Against Aria, it was insufficient.
She used a technique Father had taught her—Infinite Horizon Defense. An application of Stage 2 Multiplicity where she created countably infinite defensive layers, each one adaptive, each one learning from the others, all of them working in perfect synchronization.
The endless chain reaction hit her defense and... stopped. Each explosion was absorbed by a separate defensive layer, the energy recycled and used to strengthen the other layers. The chain reaction couldn't propagate because each detonation was isolated in its own defensive shell.
Lyssa's reality-splitting strikes found nothing to cut. Her blade passed through spaces where defensive layers shifted into different dimensional configurations, always finding emptiness, never finding Aria.
Jin's continuous infinity technique crashed against her defense like an ocean hitting an infinite dam. No matter how much power he poured in, no matter how endless his assault, the defensive layers simply adapted and multiplied faster than he could attack.
Aria stood in the center of the apocalyptic assault—explosions that could destroy worlds, strikes that could split dimensions, infinite power crashing against her from all directions—and she didn't move an inch. Didn't even seem concerned. Her hands remained clasped behind her back as her Infinite Horizon Defense handled everything automatically.

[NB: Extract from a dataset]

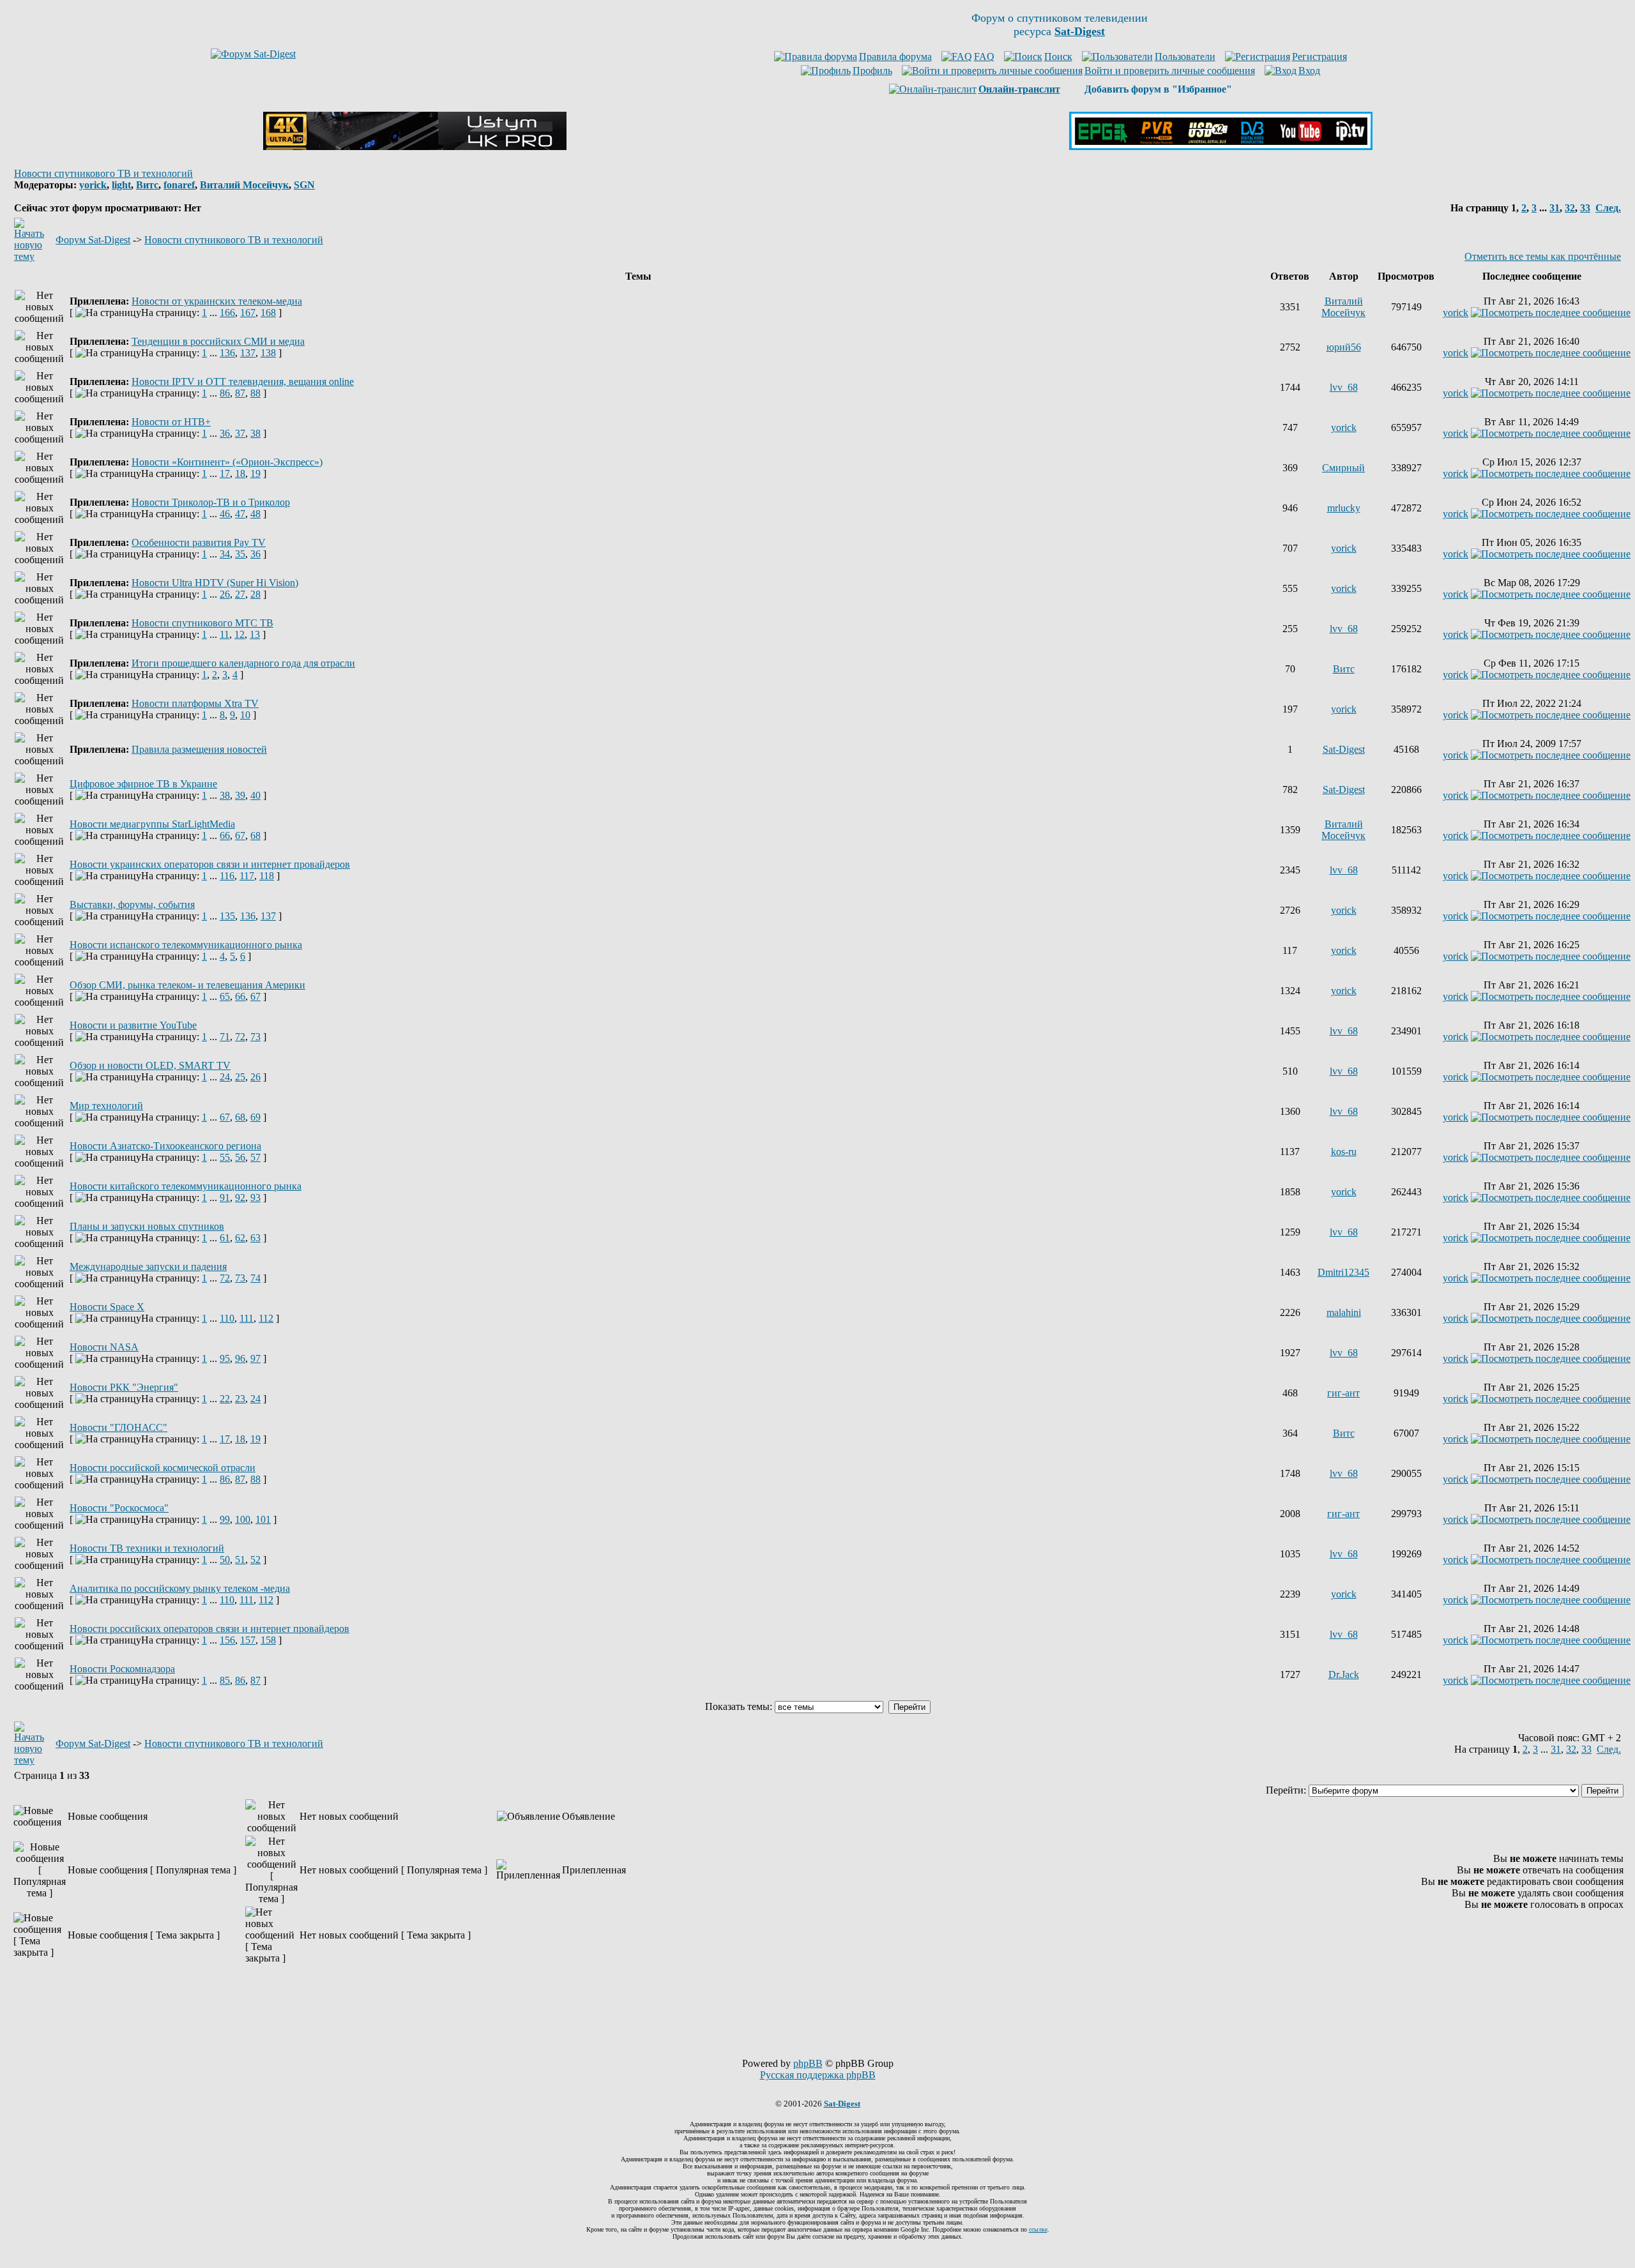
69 (255, 1117)
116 (227, 875)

The assault continued for thirty seconds. The surrounding landscape for ten thousand miles in every direction was obliterated. Reality itself was screaming, dimensional barriers were failing, and the combat dimension's stability arrays were starting to fracture from the strain.
Then the three students ran out of energy.
"Are you three finished?" she asked politely.
They backed away, panting. The disparity was too obvious.
"How?" Lyssa demanded. "We're at 28-30% comprehension! You're only at 50%! That's not enough difference to explain this!"
"Comprehension is one factor," Aria explained. "Application is another. And I've had eighteen years of intensive training from a Sovereign. You've had... what? Normal academy instruction? Sect teachers?"
"That's not fair," Jin said quietly.